Friday, 17 January 2014
Last Grain of Sand in the Hourglass
The third and final book of Myra McEntire's Hourglass trilogy is Infinityglass. Warning, this review will contain spoilers from Hourglass and Timepiece.
At the end of Timepiece, we learned that the Infinityglass was not an object as everyone thought, but a person, and that person is located in New Orleans. The book switches between Dune, Hourglass's resident tech and the person with the most knowledge about the Infinityglass, and Hallie, who is the Infinityglass, as the narrators.
Hallie is has lead a very isolated life. Her father, the head of Chronos, is part mob boss, part thief, and he fears for her safety, especially since when she was younger there was an attempt made on her life. She escapes in her dance and by going on Chronos jobs with her best friend, Poe. After one job goes wrong, Poe is forced to teleport Hallie to save them, and since then things have been changing for Hallie. Since she has the power to transmutate, change her appearance at will and she heals much faster, her powers get better after the incident and she is healing much faster.
Dune has the ability to control the tides and water, a power he has a healthy fear of since the tragedy of his childhood. He is super tech savy, and knows more about the Infinityglass than anyone else at Hourglass. He is a little shocked to find out that it is a person, not a thing. Despite his fear of water, he agrees to go to New Orleans to help protector the Infinityglass from Jack and Teague. He is a little bowled over by Hallie, while he tries to maintain his distance, it is obvious that will not happen because not only is he attracted to her, but she won't let him.
The rips are becoming more aggressive, and begin to possess Hallie because of what she is. Dune and Hallie must find a way for her to control her powers and heal the time continuum before Jack and Teague can use Hallie for their own purposes.
I loved Hallie from the beginning. She is smart and sassy. And bonus points for when Poe calls her his companion, she ask to by Amy Pond, who is my favorite companion on Doctor Who. I like that despite how isolated Hallie has been that she still has big dreams of doing more that what is expected of her. Her beginning interactions with Dune are great as she tries to get a reaction out of him. I love that she is a loving and caring person despite how horrible her mother has been to her.

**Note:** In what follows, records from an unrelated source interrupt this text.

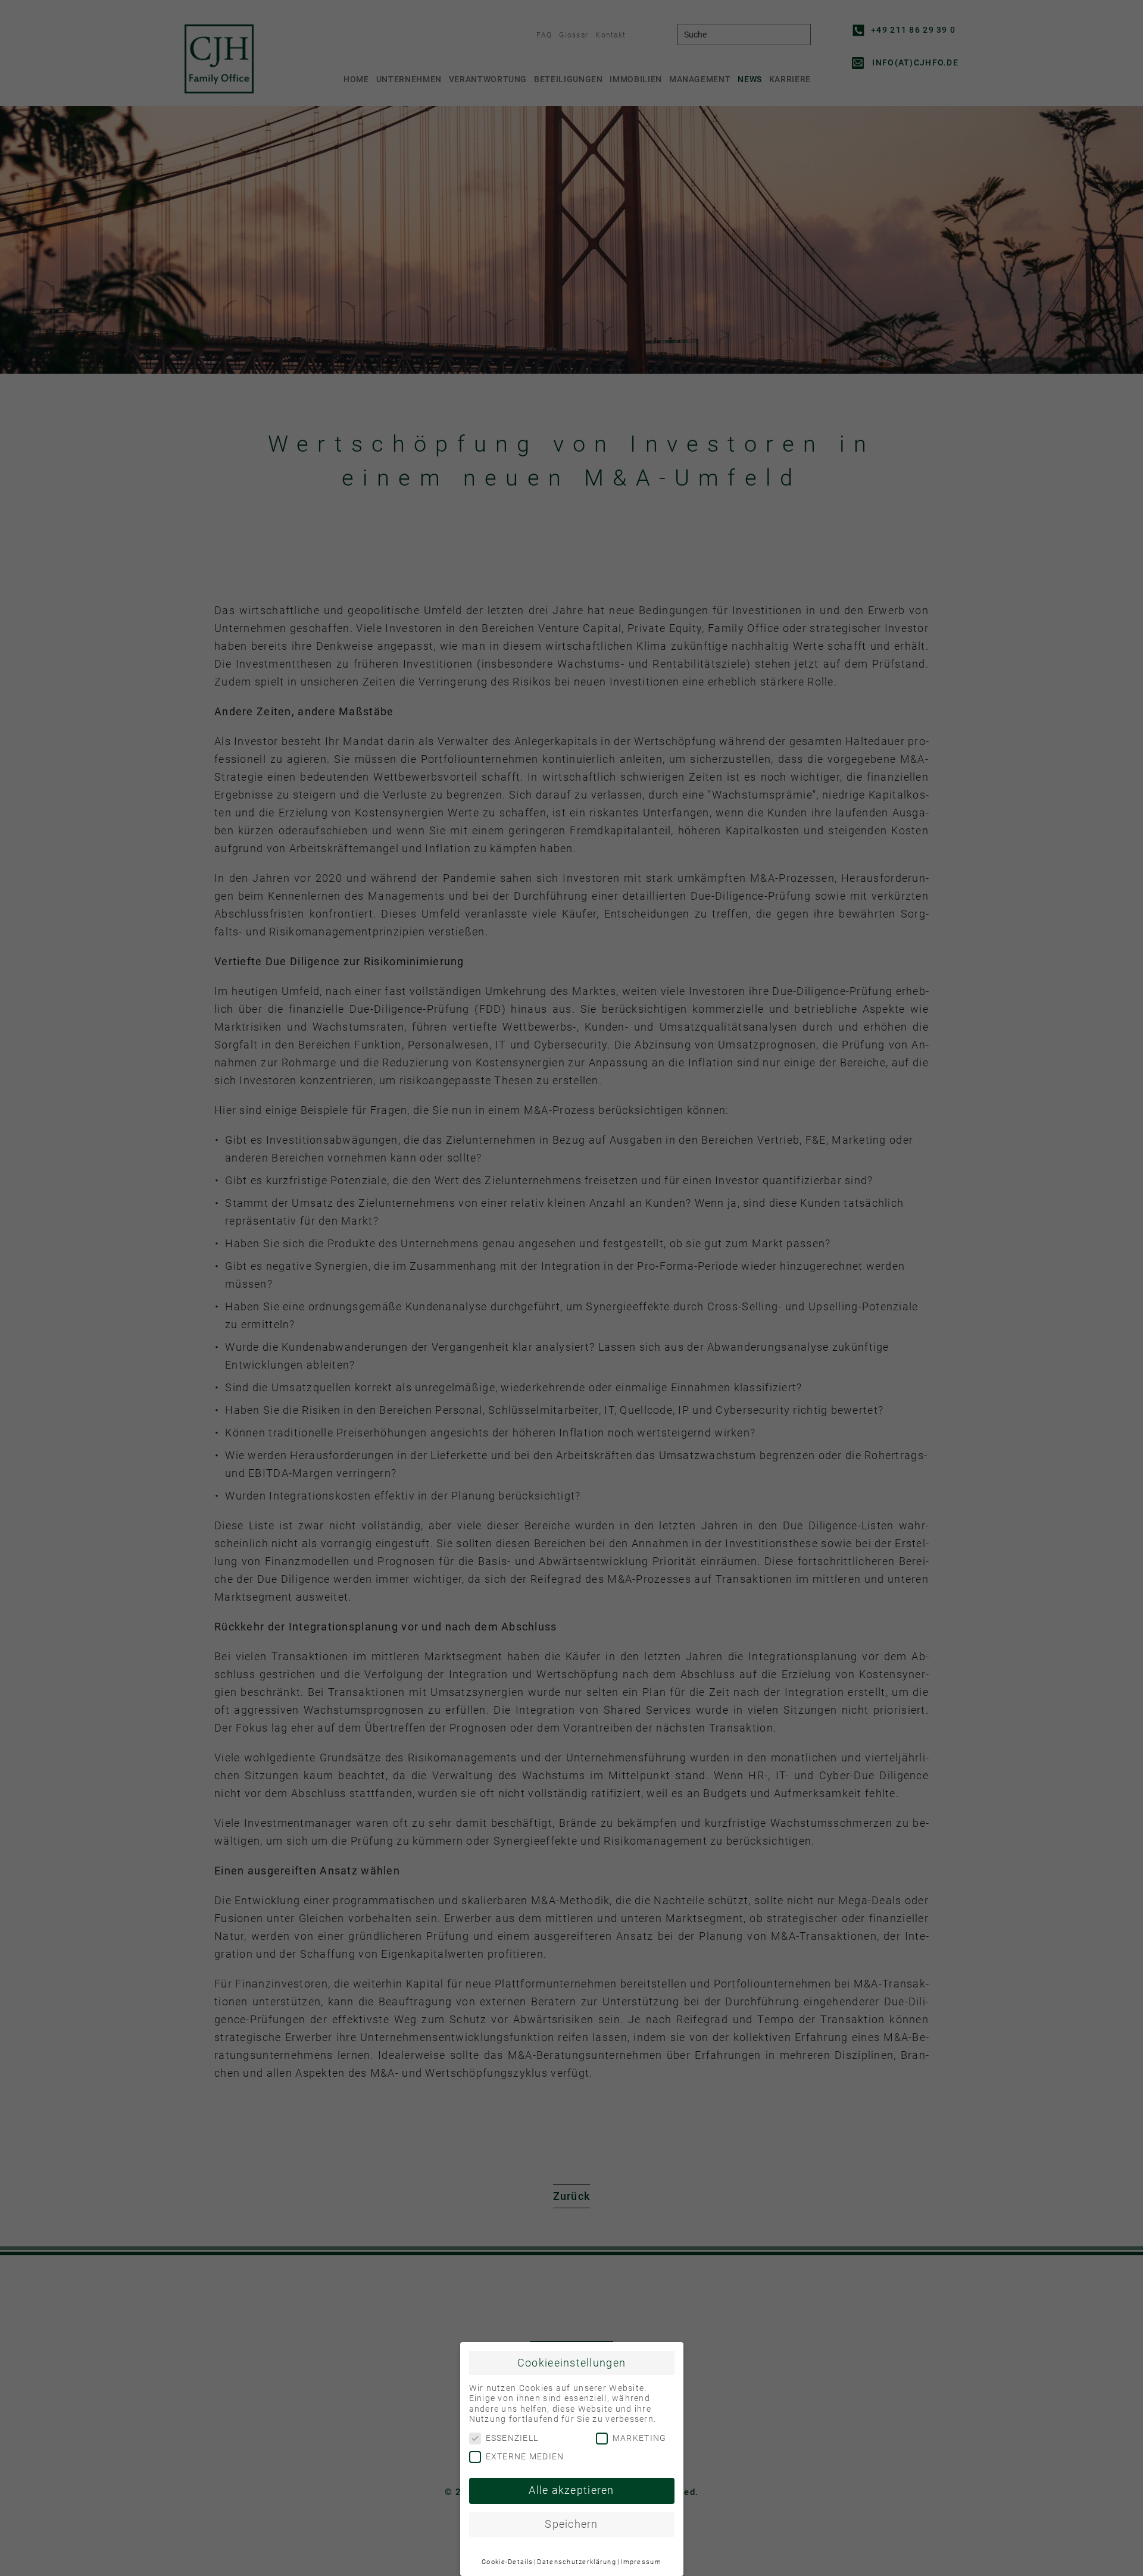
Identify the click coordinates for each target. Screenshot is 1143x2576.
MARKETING (640, 2438)
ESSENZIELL (512, 2438)
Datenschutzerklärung (576, 2562)
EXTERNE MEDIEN (525, 2456)
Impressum (640, 2562)
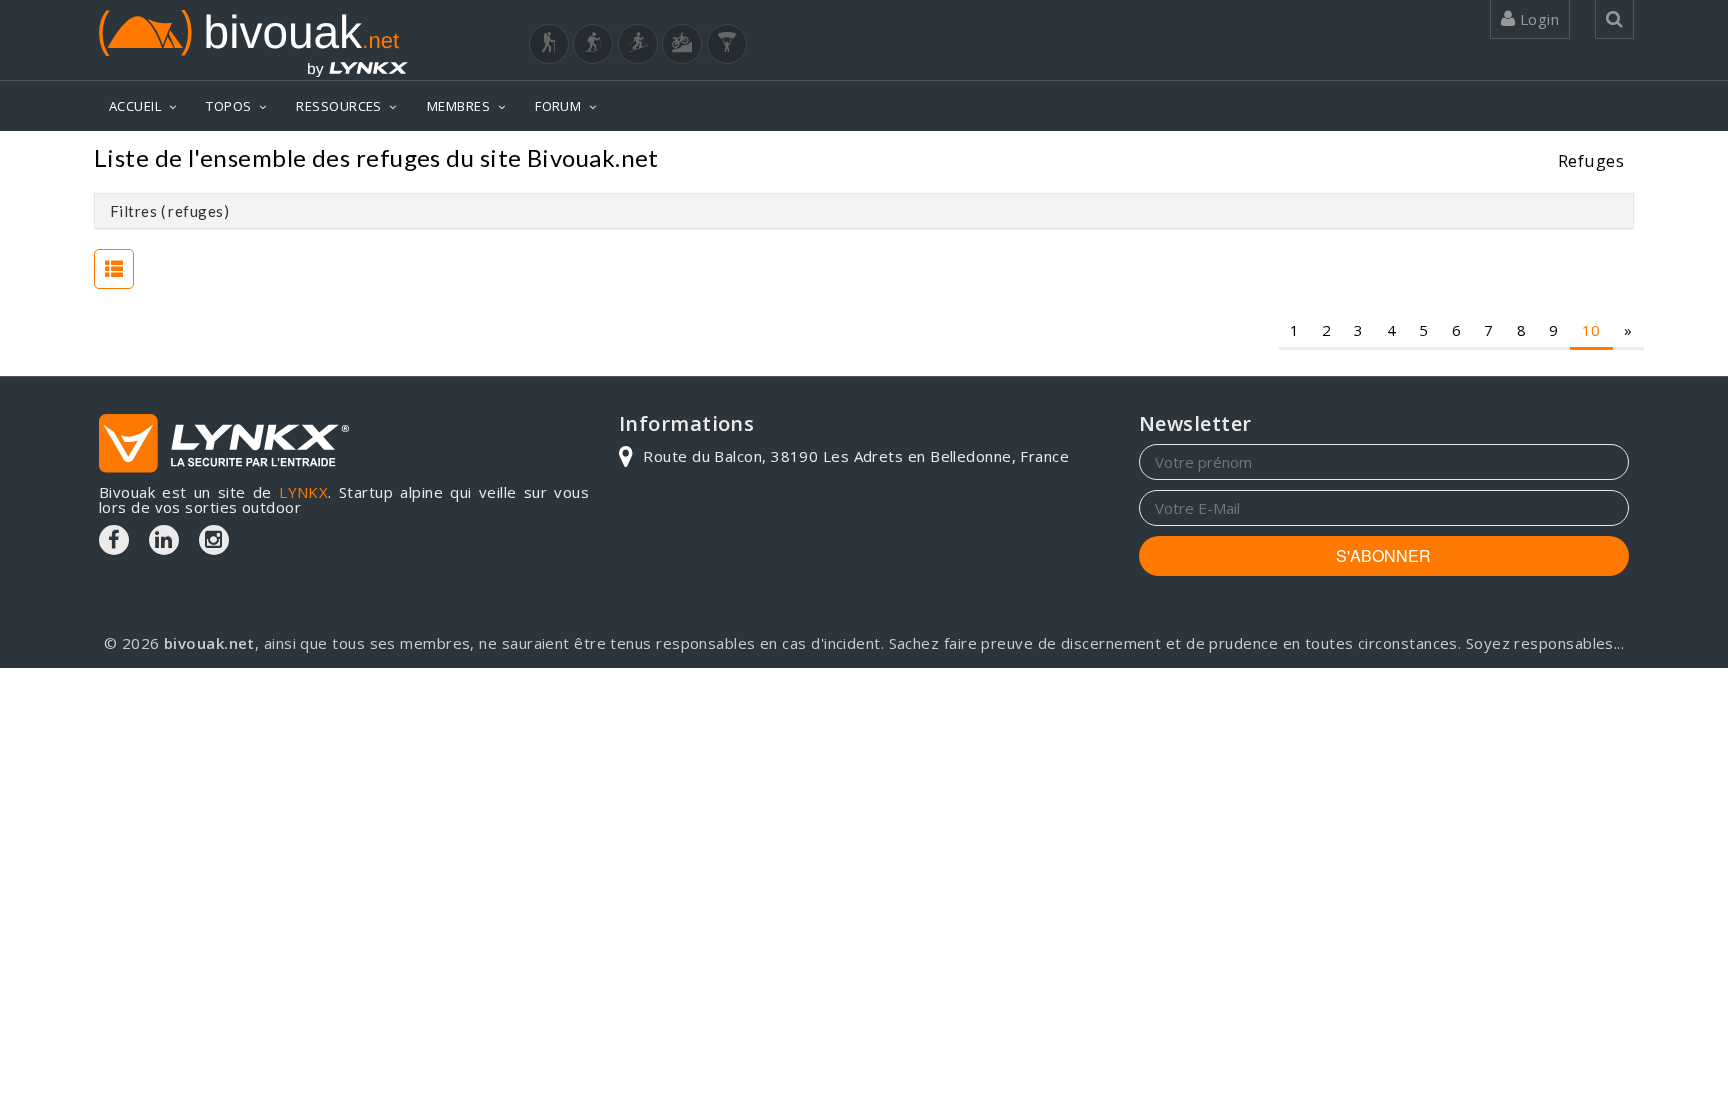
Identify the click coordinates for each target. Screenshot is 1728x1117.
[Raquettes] (593, 44)
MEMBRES (458, 106)
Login (1537, 19)
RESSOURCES (339, 106)
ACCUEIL (135, 106)
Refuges (1591, 160)
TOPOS (228, 106)
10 (1591, 330)
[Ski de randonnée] (638, 44)
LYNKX (303, 492)
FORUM (558, 106)
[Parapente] (727, 44)
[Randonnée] (549, 44)
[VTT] (682, 44)
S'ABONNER (1383, 555)
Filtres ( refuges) (169, 211)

I was a little unsure of how having Dune being the main character was going to go in this book. He just seemed so background in the Hourglass and Timepiece that I never developed strong feelings for him. That said, I really did like him. He was a real sweet guy, and smart to top that. He was a great partner for Hallie, and together they did well in bring out each other's strengths.
I enjoyed this book. It was fast paced, and answered any lingering questions I had from the first two books. Ms. McEntire added in some excellent plot twist, and while I didn't see them coming, they were not unrealistic in nature. Plus I love all her geek references including Doctor Who, Star Wars, and Supernatural.